▶ **TO DO**
Exactly the line that contains "Powered by (632, 1292)" and the lines following it to the end of the data are to be reproduced, and nothing more.
:: MATERIAL PROVIDED ::
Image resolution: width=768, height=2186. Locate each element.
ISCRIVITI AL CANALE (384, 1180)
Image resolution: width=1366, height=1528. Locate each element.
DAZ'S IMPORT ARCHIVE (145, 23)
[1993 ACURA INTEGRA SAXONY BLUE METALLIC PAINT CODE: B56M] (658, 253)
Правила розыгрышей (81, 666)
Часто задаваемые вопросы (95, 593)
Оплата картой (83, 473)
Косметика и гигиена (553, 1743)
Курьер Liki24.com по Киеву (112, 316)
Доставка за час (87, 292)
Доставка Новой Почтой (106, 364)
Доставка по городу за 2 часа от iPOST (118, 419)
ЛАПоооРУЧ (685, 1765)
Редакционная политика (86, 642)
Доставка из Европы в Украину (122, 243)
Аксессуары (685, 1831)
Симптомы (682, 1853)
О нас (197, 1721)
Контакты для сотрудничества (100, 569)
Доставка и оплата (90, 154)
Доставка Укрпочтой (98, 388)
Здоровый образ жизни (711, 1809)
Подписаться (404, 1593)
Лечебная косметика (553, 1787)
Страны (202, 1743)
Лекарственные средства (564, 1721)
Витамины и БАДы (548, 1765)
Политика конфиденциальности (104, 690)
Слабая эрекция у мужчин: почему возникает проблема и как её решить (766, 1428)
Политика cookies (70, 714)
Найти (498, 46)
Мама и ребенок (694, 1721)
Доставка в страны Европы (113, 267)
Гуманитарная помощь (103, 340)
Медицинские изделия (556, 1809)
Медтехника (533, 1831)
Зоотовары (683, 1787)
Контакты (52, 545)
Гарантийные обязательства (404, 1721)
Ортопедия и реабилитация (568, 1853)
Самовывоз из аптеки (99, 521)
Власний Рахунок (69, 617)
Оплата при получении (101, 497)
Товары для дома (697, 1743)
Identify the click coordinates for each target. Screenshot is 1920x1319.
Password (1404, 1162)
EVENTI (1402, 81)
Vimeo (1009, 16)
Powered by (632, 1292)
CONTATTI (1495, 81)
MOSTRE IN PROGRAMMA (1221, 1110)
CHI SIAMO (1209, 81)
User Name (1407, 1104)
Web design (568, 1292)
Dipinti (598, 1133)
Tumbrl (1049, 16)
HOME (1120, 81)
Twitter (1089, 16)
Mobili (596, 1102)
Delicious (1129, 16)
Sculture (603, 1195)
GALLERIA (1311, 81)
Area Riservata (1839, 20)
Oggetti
:::
▶ **EXERCISE RESPONSE**
Powered by (632, 1292)
CONTATTI (1495, 81)
MOSTRE IN PROGRAMMA (1221, 1110)
CHI SIAMO (1209, 81)
User Name (1407, 1104)
Web design (568, 1292)
Dipinti (598, 1133)
Tumbrl (1049, 16)
HOME (1120, 81)
Twitter (1089, 16)
Mobili (596, 1102)
Delicious (1129, 16)
Sculture (603, 1195)
GALLERIA (1311, 81)
Area Riservata (1839, 20)
Oggetti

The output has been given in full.